Even as the window to enter the transfer portal closed last month, Jake Dickert has continued to shop to add to his roster. Wake Forest added two more players in recent days to what Dickert had labeled as positions of need at the end of Spring camp.
The Demon Deacons added another tight end and a new linebacker to the roster with incoming transfers in the last week. Tight end Eni Falayi is coming to Wake Forest from Utah Tech. Linebacker Alec Marenco is headed to Wake from Kansas State.
Falayi is 6-4, 220 pounds. The Boston native had 30 catches for 408 yards and five touchdowns for Utah Tech last season. Prior to that, he spent three seasons at UMass. He played in 19 games with three catches for 26 yards during his time with the Minutemen. He is a redshirt senior with 2025 being his last year of eligibility. Unofficially, Falayi is now the seventh tight end on the roster. That includes the return of Harry Lodge who returned to Wake Forest after transferring to Georgia Tech during the Winter transfer portal.
Marenco spent three seasons at the University of New Mexico, including his redshirt season of 2021. In 2023, he led the team with 66 total tackles. Marenco was an All-Mountain West Honorable Mention in 2023. He had 97 career tackles for the Lobos. He transferred to Kansas State in April 2024, but played in only one game for the Wildcats.

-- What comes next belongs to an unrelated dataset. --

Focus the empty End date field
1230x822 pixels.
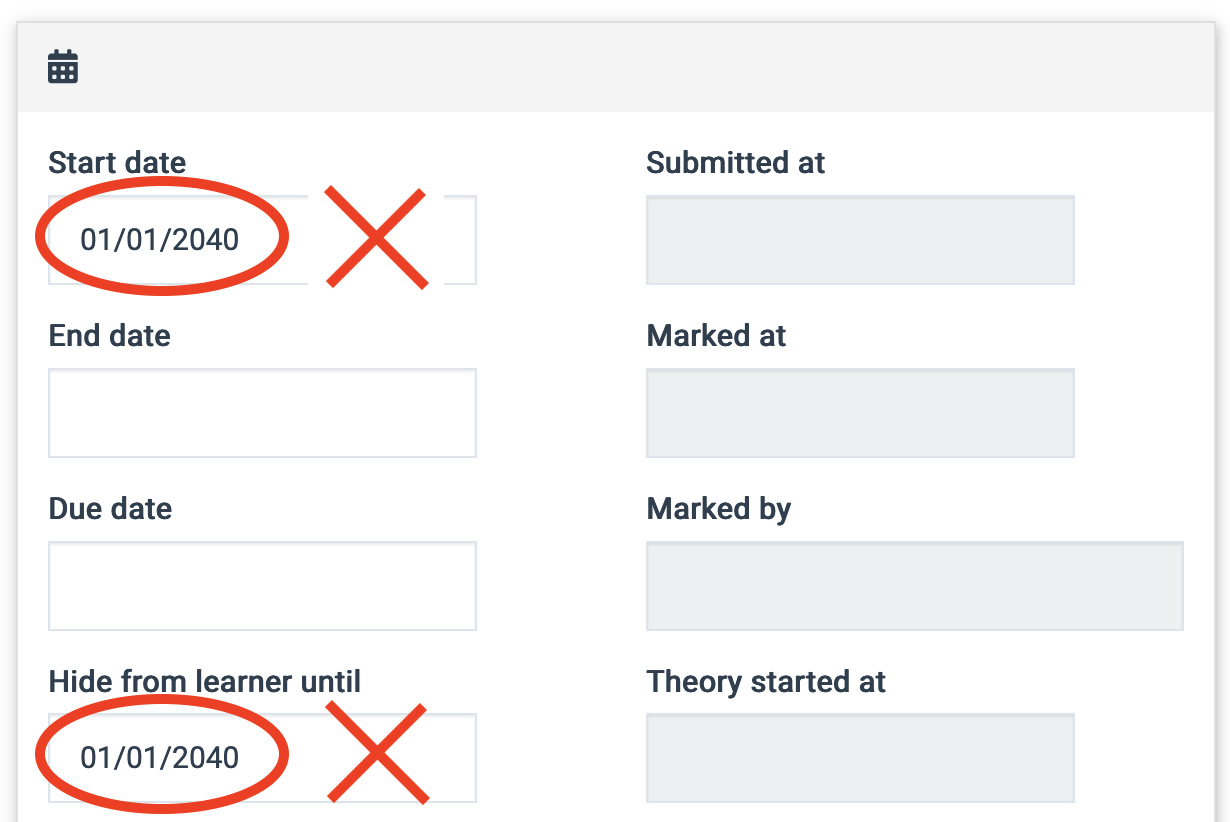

Marenco was injured in a car crash in mid-November when another vehicle crossed the center line, resulting in a head-on collision. Marenco sustained minor injuries and was transported to the hospital from the scene of the crash. He was released from the hospital the same day.
The two additions to the roster bring the unofficial Wake Forest total to 99. Dickert can go as high as 105 scholarship players. Buit there could be other players added on via last minute walk-ons, as part of the House v. NCAA settlement.
Judge Claudia Wilken was expected to finalize the settlement in late April. But she was displeased that most schools had already completed roster reductions in one all-encompassing move. Most football programs had rosters in the 115-120 player range.
As part of the settlement, going forward, schools would be allowed to directly pay their athletes. Most schools quickly moved to trim the rosters to scholarship players only. At last month’s hearings, Wilkens did not sign off on the settlement. Instead, she ordered the NCAA and its member schools to submit a plan that to ensure no athletes would lose out on previously promised roster spots due to new roster limits that would be imposed by the settlement. She submitted that she would not approve the settlement otherwise.
Those briefs were submitted to the court last Wednesday. The revised plan would allow schools to offer players back their roster spots that have been rescinded in anticipation of the settlement. However, it comes with the caveat that the schools can decide on their own if they want to reinstate the walk-ons. They are not required to do it.
Wake Forest has not yet said whether it is going to add roster spots back. Judge Wilken is expected to rule on the viability of the new plan after opposing counsel has had two weeks to issue a written brief. If she does not validate the settlement, the case will go to trial. All contracts signed by current roster athletes that include direct payments from the schools, contingent upon the legal settlement, would likely be voided.